Xiao Huang, Mu Hanzhang'ın pürüzsüz saçlarını çok seviyordu. Uzun saçları iki pençesiyle tuttu, tekrar tekrar okşadı ve pürüzsüz uzun saçlar hızla içindeki bazı toprak taneleri ile bir karmaşaya dönüştü. Büyük kaplan hoşnutsuzluk içinde onu yaladı ve saçlarını topraktan temizledi.

"Aptal şey, yine tükürük bulaştırdın!" Jing Shao elindeki kahvaltıyı bıraktı, tüylü kaplanı ensesinden tuttu ve onu Batı Avlusu'ndaki hayvan ağılına geri atmak için dışarı sürükledi.

Evdeki Cheng Wang'ın kadın üyelerinin ve Marki Wen Yuan'ın yaşadığı Batı Avlusu yıkılmıştı ve Jing Shao'nun emirlerine göre çim ekilmişti. Vahşi canavarlar İmparatorluk Sarayı'nda tutulamazdı, bu yüzden İmparatoriçe aslanı Cheng Wang'a verdi. Şu anda Batı Avlusu'nda aslanda yaşıyordu.

Xiao Huang oranın sık ziyaretçisiydi, içeri girdi ve uyuyan aslanı kolaylıkla buldu.

Aslan yavrusu o zamana kadar çoktan olgunlaşmıştı, uzun kahverengi saçları büyüyordu ve bu da onu çok görkemli gösteriyordu. Xiao Huang buna her zaman sempati duymuştu. Sonuçta, vücudundaki kürk çok kısaydı ve çizgisi yoktu. Görünüşe göre sadece kendisi gibi iyi kalpli bir kaplan onunla oynayacaktı.

Büyük aslan kaplanın kokusunu aldığında gözlerini açtı, ama yine de orada tembelce uzandı, kabarık kaplanın kendi kendine gelmesini bekliyordu.

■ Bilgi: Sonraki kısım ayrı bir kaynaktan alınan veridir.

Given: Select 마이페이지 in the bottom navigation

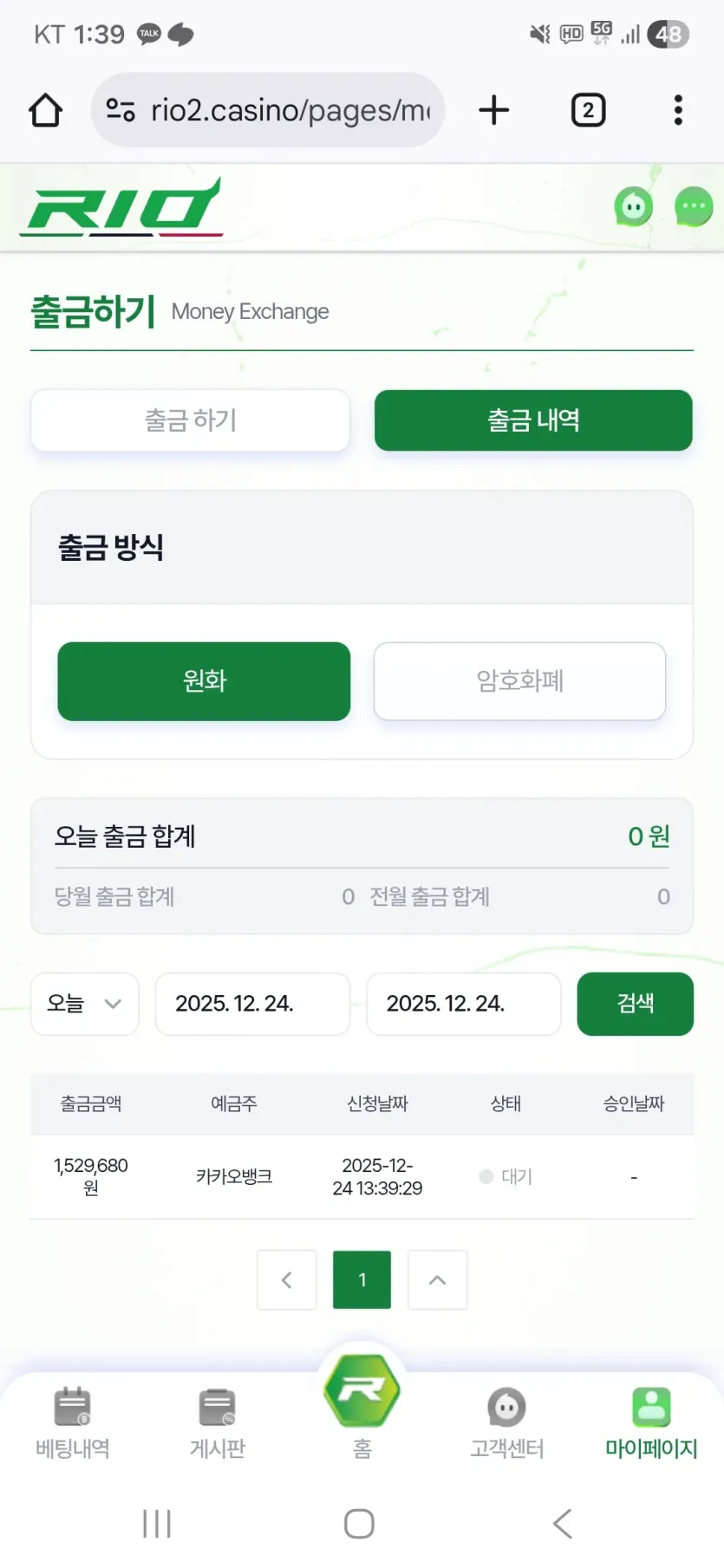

Xiao Huang başını yukarı kaldırarak görkemli bir şekilde aslanın yanına uzandı ve küçük kardeşinin karşılamasını kabul etti - kürkünü yalamasına izin verdi ve aslanın yelesini kemirdi.

Aslan esnedi, başını eğdi ve tüylü kaplanın başını yaladı. Daha sonra büyük kafasını kaplanın ön pençelerine koydu, gözlerini kıstı ve kestirmeye devam etti. Xiao Huang küçük kardeşinin tembelliğinden memnun değildi, aslanın kulağını ısırmak için ağzını açtı ve birkaç kez ısırdı. Aslan, kuyruğunu onaylamayan bir şekilde salladı ve kaplanın yumuşak pençesinin üzerinde yatmaya devam etti.

Isırmaktan bıkan Xiao Huang, aslanın karnını yastığı olarak kullanarak uyudu. Öğlen küçük kardeşinin sunduğu avı yedikten sonra sırt üstü uzandı ve aslanın kuyruğunun ucundaki kabarık saçları yakalamak için pençelerini uzattı. Aslanın kuyruğu onu yakalamak için ileri geri fırladı ve ara sıra onu yakaladı ve aslan onu tutmasına ve hafifçe ısırmasına izin verdi. Xiao Huang sert bir ısırık vermek üzereyken, aslan kuyruğunu çekti ve ileri geri sallamaya devam etti.